*GIVEN REQUEST*
Quote the stretch of rows from the line containing "Click the chevron on the 12 Weeks selector" through the line containing "[x=1395, y=422]", keeping every line as it appears and leaving out the pictures.

*ENTRIES*
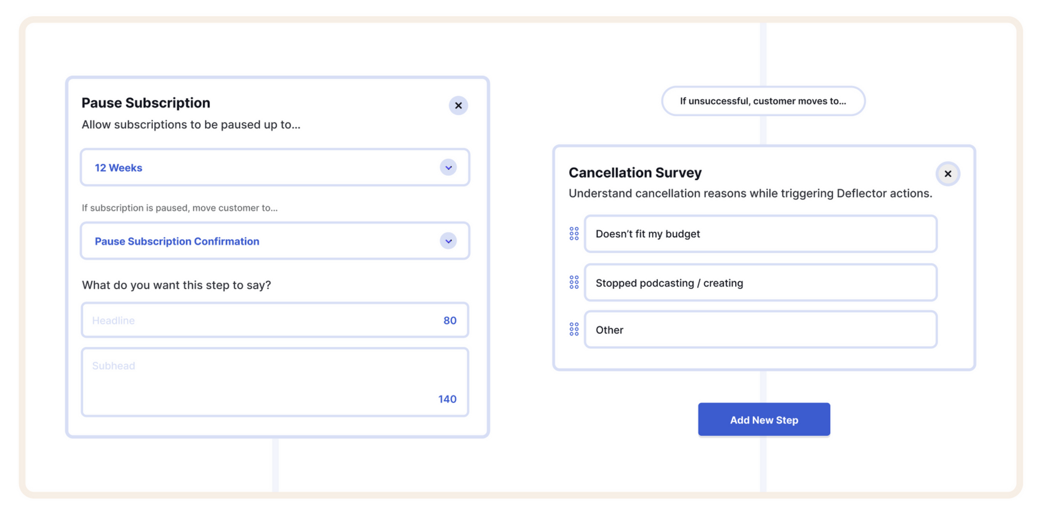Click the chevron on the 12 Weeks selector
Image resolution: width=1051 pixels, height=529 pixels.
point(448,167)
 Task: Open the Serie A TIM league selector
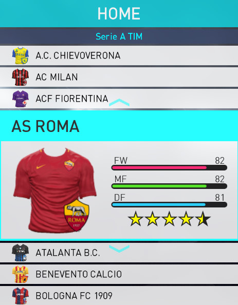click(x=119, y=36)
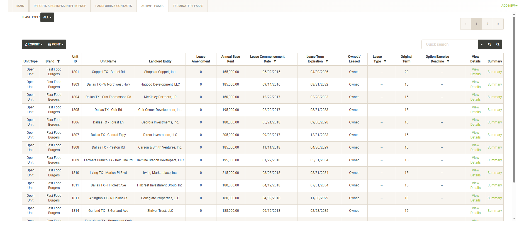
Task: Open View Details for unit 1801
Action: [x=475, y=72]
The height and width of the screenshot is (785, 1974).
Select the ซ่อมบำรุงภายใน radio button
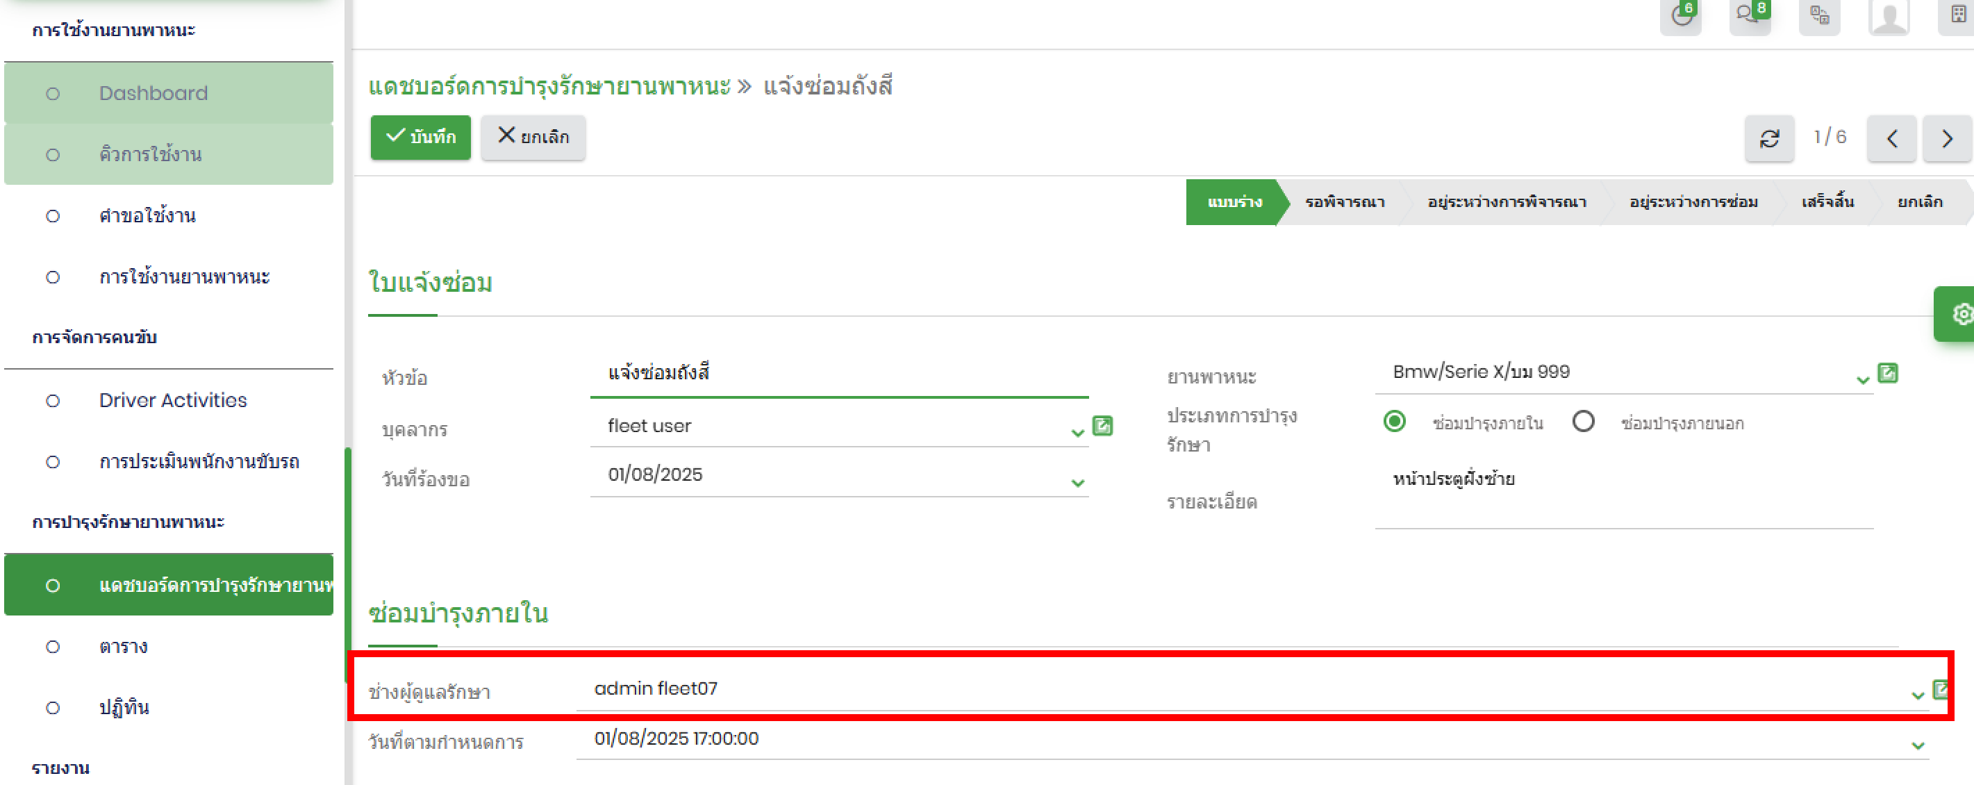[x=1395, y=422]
* * *
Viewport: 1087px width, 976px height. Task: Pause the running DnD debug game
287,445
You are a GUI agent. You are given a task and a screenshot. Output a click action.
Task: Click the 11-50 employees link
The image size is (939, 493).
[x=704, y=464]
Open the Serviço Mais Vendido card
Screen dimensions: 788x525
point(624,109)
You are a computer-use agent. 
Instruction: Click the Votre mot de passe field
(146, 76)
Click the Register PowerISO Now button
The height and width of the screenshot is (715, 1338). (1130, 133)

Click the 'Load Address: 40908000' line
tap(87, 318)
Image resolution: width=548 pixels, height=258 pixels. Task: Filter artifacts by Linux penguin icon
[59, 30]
...
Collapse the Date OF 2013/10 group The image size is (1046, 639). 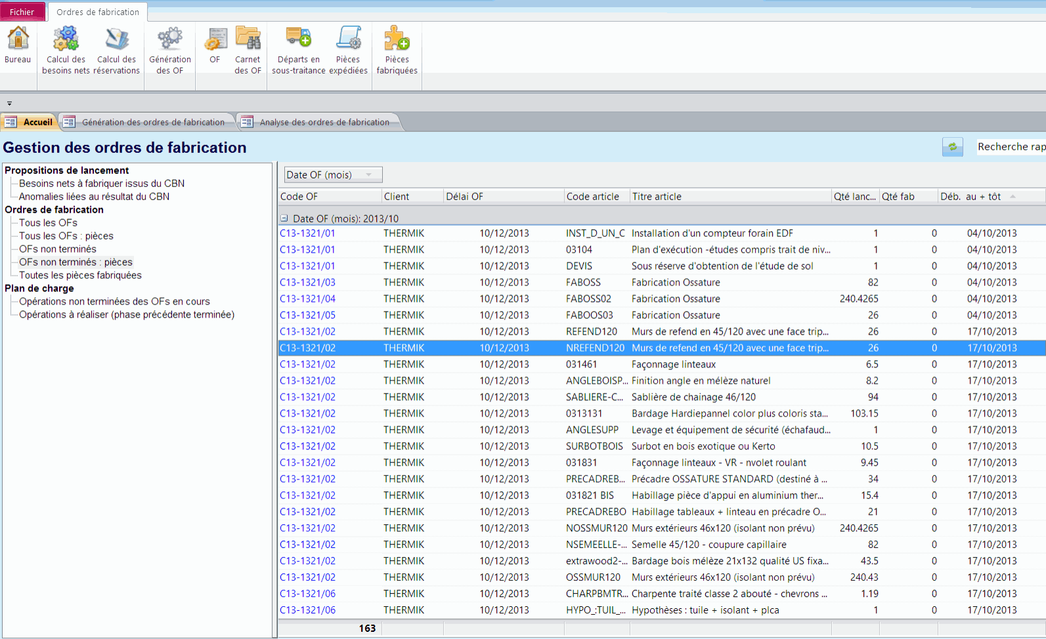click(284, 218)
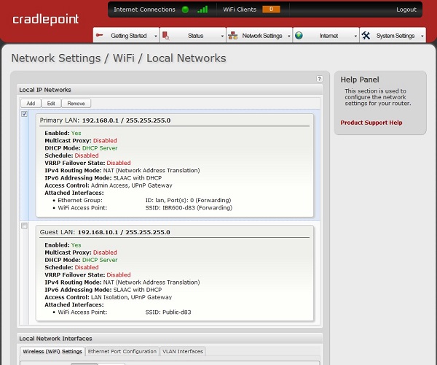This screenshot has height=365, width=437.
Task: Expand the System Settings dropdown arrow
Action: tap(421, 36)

*SOLUTION TO THIS EXERCISE*
Click the chevron on the 12 Weeks selector
Image resolution: width=1051 pixels, height=529 pixels.
point(448,167)
 Task: Open the Serie A TIM league selector
click(x=119, y=36)
Task: Open View Details for unit 1801
Action: [x=475, y=72]
The height and width of the screenshot is (785, 1974).
Select the ซ่อมบำรุงภายใน radio button
[x=1395, y=422]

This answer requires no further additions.